WHAT TO WORK ON >>
**1.** Edit the Sunday Times extract from "I rather hoped" through "getting an airing.", replacing "dog" with "cat".
**2.** In the Sunday Times extract, what name was Lord Patten known by to the Chinese?
**3.** Translate this sentence from the Sunday Times extract into Spanish: "It’s that aloof disdain, I think, plus the epic self-regard."

PROVIDED PASSAGE >>
Segment Open
Here's an extract from today's Sunday Times (£):
Late last week I watched BBC News at Ten in the hope of seeing what the Beeb did with the story about its chairman, Lord Patten, refusing to testify before a House of Commons committee about alleged political bias over Europe within the corporation.
I rather hoped that Patten himself would be interviewed: there is something about the man that makes me want to join a secretive Marxist revolutionary cell and start blowing things up.
It’s that aloof disdain, I think, plus the epic self-regard.
Sadly News at Ten, all of it, was otherwise occupied with the death of Nelson Mandela. Maybe it’ll be on Question Time, I thought — but that programme had been moved to make way for more stuff about poor old Nels. So I took the dog for a walk, had a few drinks, collapsed into bed and rose late the next day and switched on the BBC to see if maybe Fatty Pang, as Patten was known to the Chinese, was now getting an airing.
Segment Closed
Stored items >>
Segment Open
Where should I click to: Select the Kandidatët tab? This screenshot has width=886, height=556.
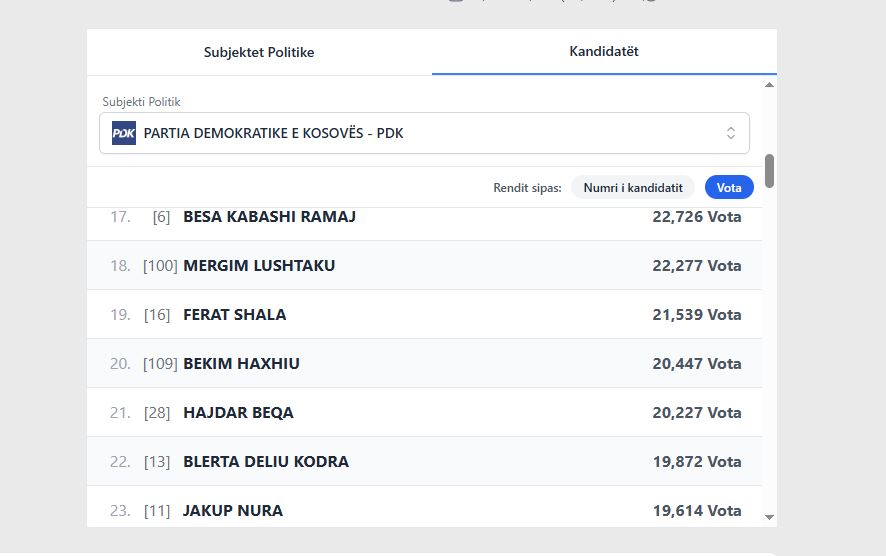click(603, 51)
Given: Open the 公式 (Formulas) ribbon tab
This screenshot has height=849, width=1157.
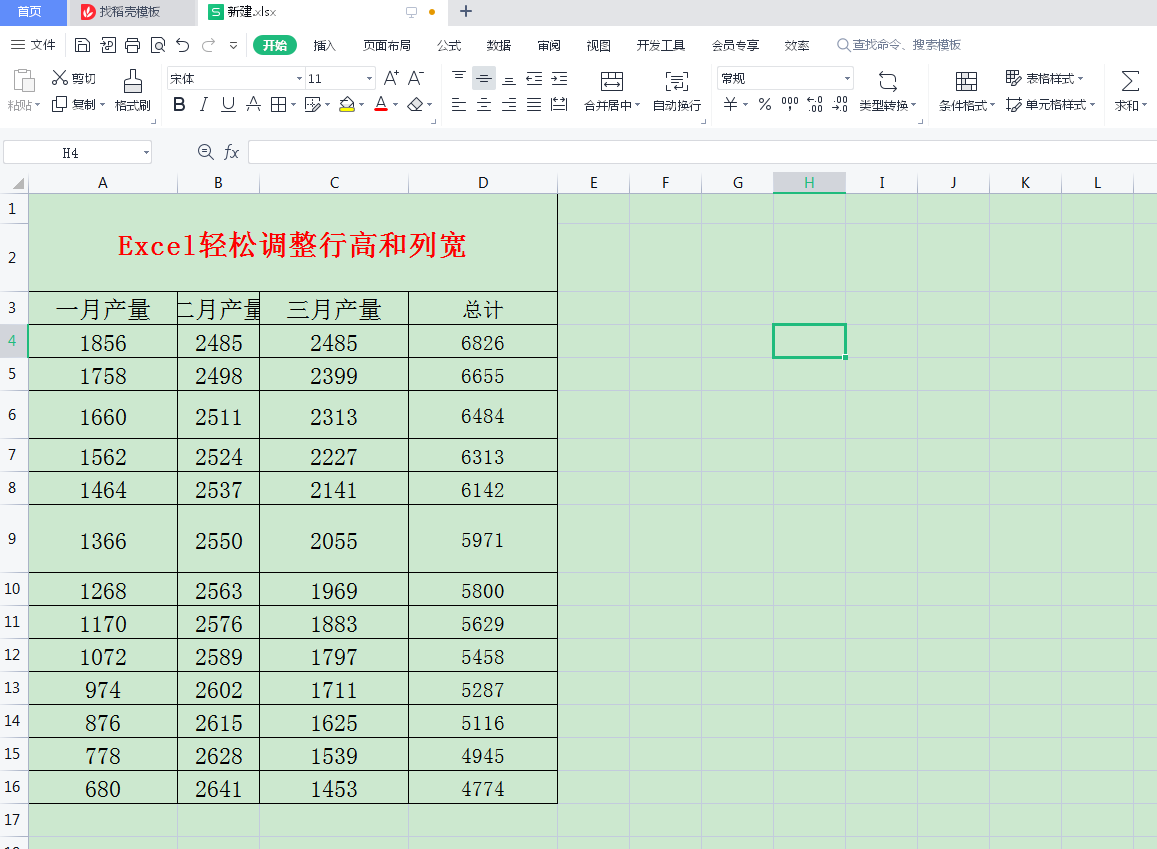Looking at the screenshot, I should (449, 45).
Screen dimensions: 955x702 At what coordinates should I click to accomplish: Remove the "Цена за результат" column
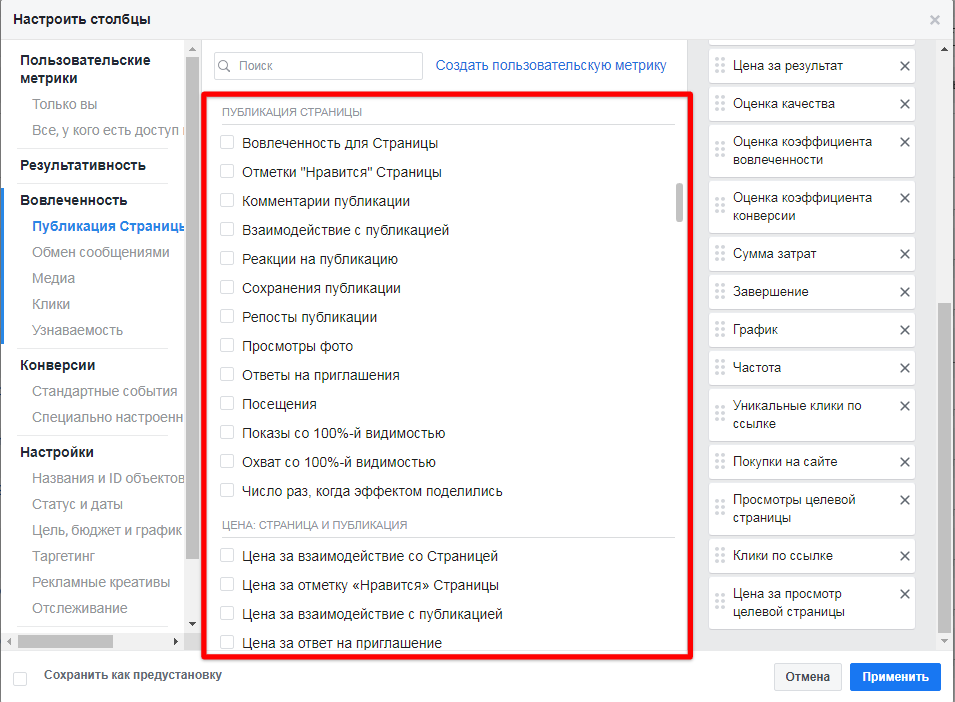point(904,66)
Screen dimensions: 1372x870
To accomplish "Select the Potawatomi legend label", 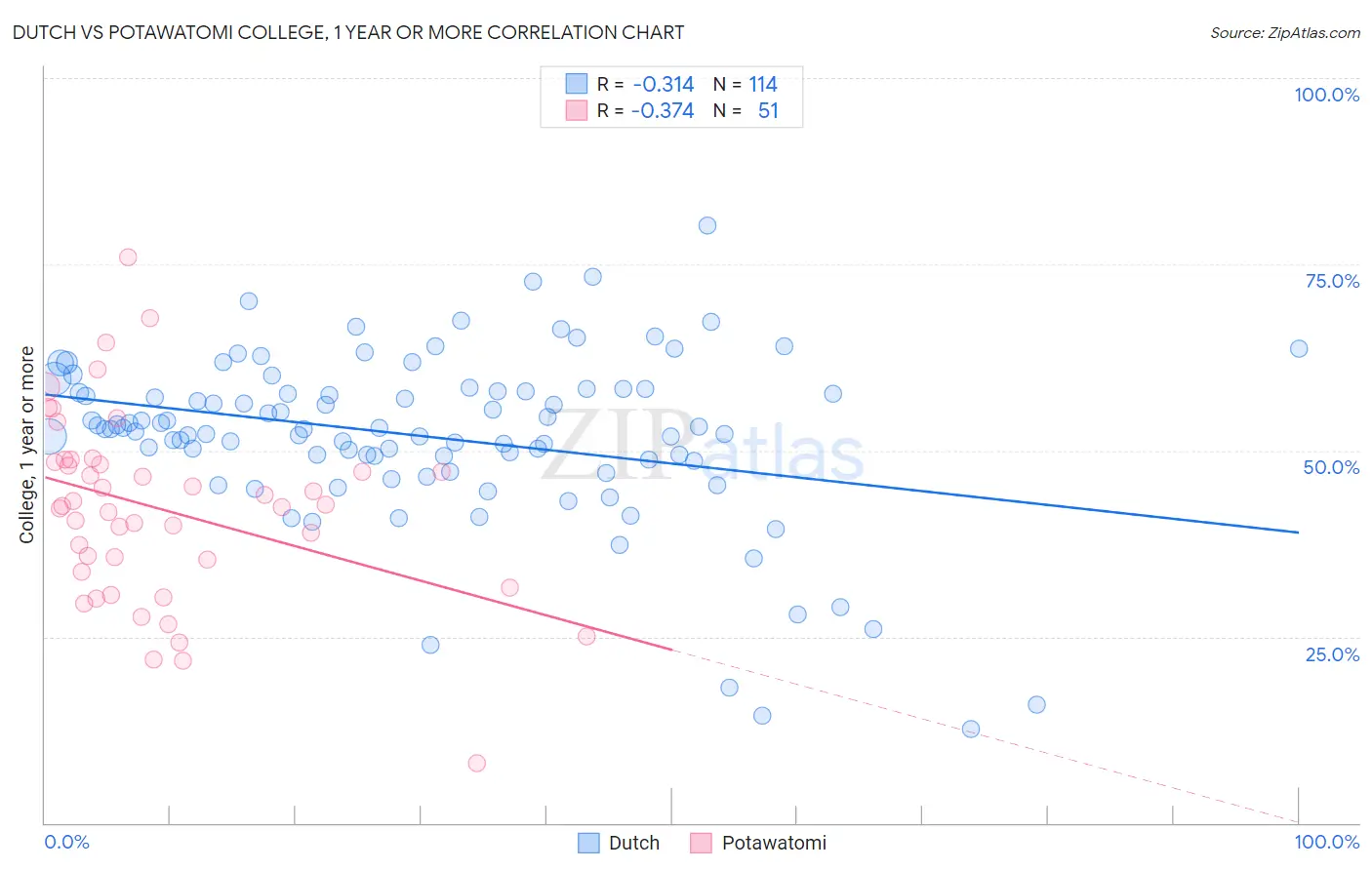I will [x=774, y=843].
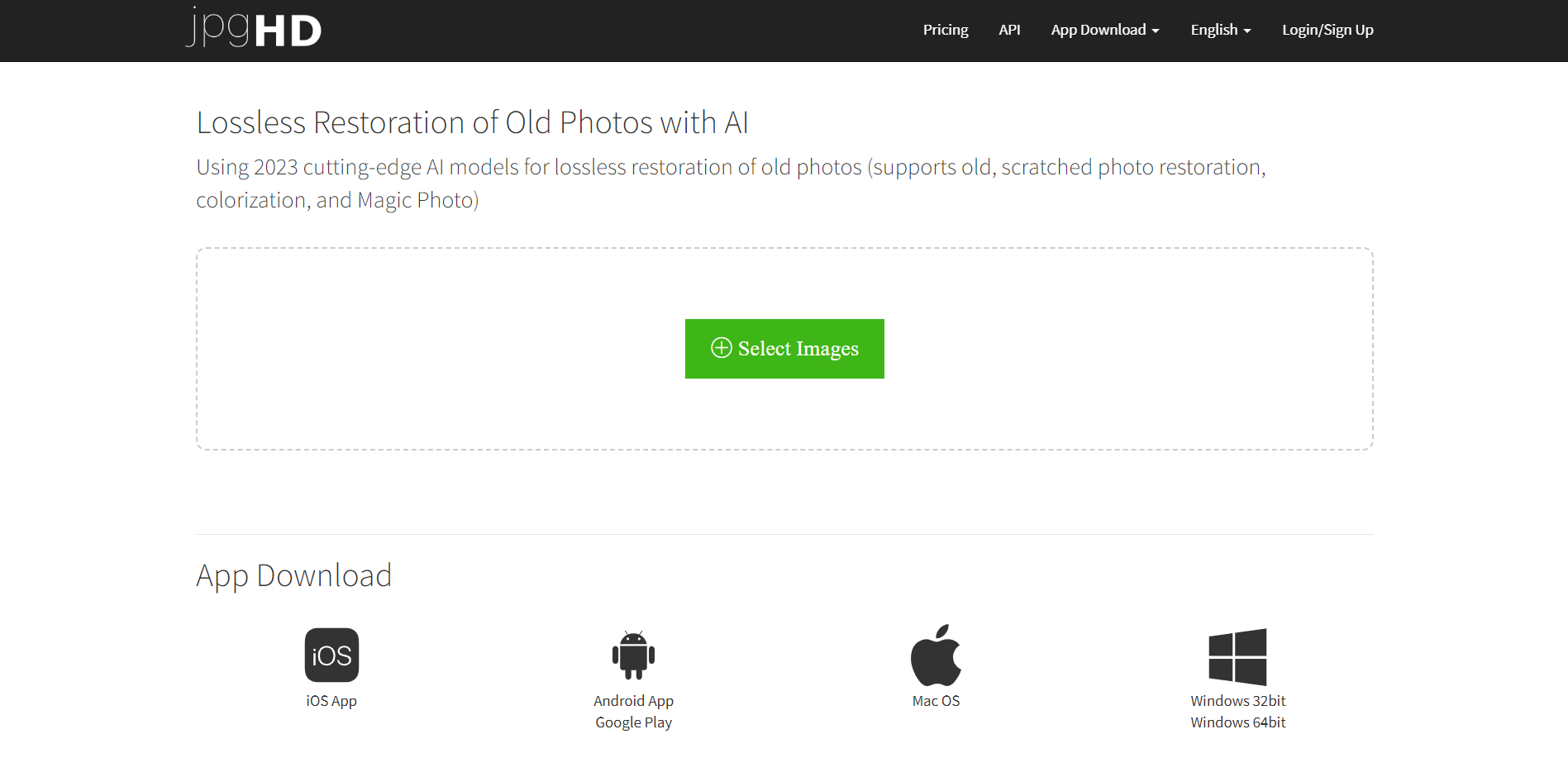Select the Apple icon for Mac OS
1568x758 pixels.
tap(936, 656)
Segment Closed
ANSWER LIST >>
**1.**
I rather hoped that Patten himself would be interviewed: there is something about the man that makes me want to join a secretive Marxist revolutionary cell and start blowing things up.
It’s that aloof disdain, I think, plus the epic self-regard.
Sadly News at Ten, all of it, was otherwise occupied with the death of Nelson Mandela. Maybe it’ll be on Question Time, I thought — but that programme had been moved to make way for more stuff about poor old Nels. So I took the cat for a walk, had a few drinks, collapsed into bed and rose late the next day and switched on the BBC to see if maybe Fatty Pang, as Patten was known to the Chinese, was now getting an airing.

**2.** Fatty Pang

**3.** Es ese desdén distante, creo, además del épico amor propio.